| RECORDS SHOWN |
+++++
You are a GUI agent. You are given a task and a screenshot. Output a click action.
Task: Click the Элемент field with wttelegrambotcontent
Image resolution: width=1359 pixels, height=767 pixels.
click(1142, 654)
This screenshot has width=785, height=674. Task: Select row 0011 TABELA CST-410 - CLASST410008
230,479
+++++
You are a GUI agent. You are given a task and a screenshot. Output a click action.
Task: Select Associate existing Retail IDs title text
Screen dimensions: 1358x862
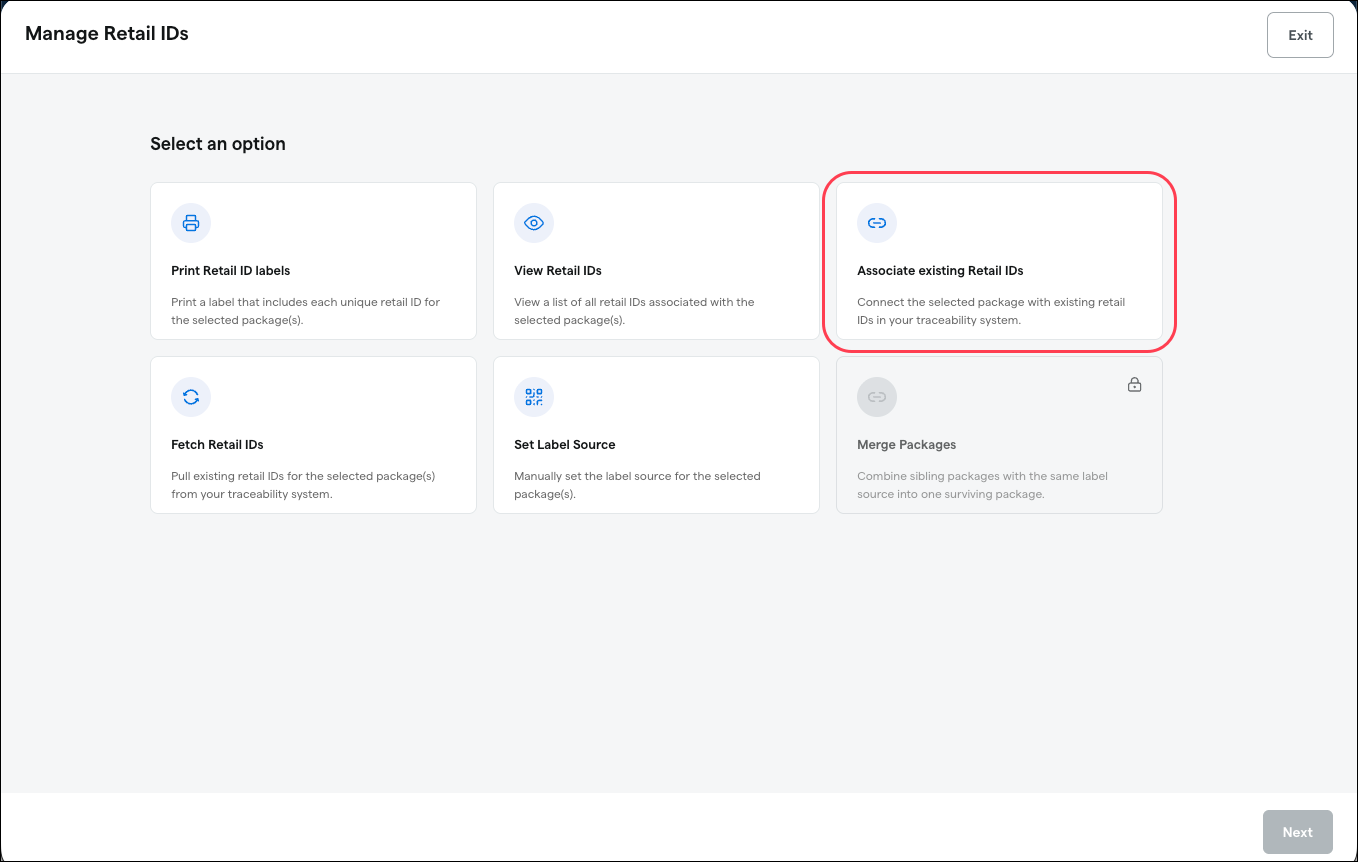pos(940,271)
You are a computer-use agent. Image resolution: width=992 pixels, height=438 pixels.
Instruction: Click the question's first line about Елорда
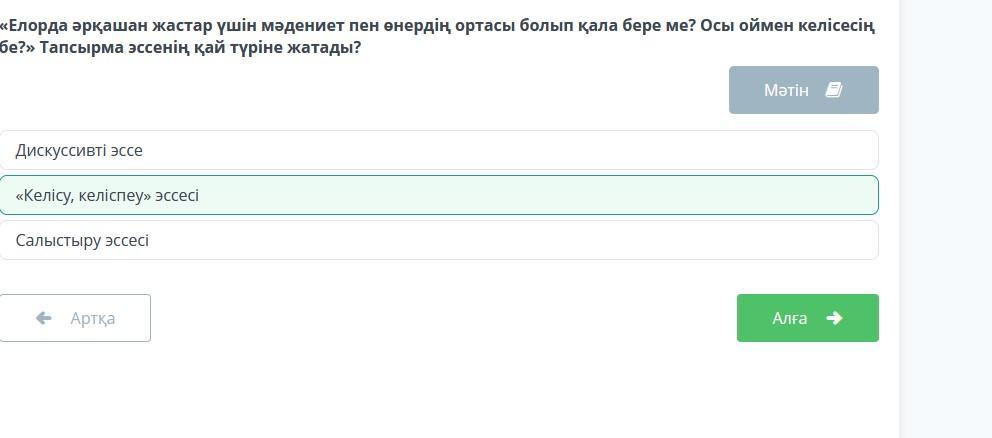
+++++
Output exactly one stretch of the listing: from the line containing "You are a computer-use" through the line containing "Instruction: Click the", both end lines included.

You are a computer-use agent. Image resolution: width=992 pixels, height=438 pixels.
Instruction: Click the question's first line about Елорда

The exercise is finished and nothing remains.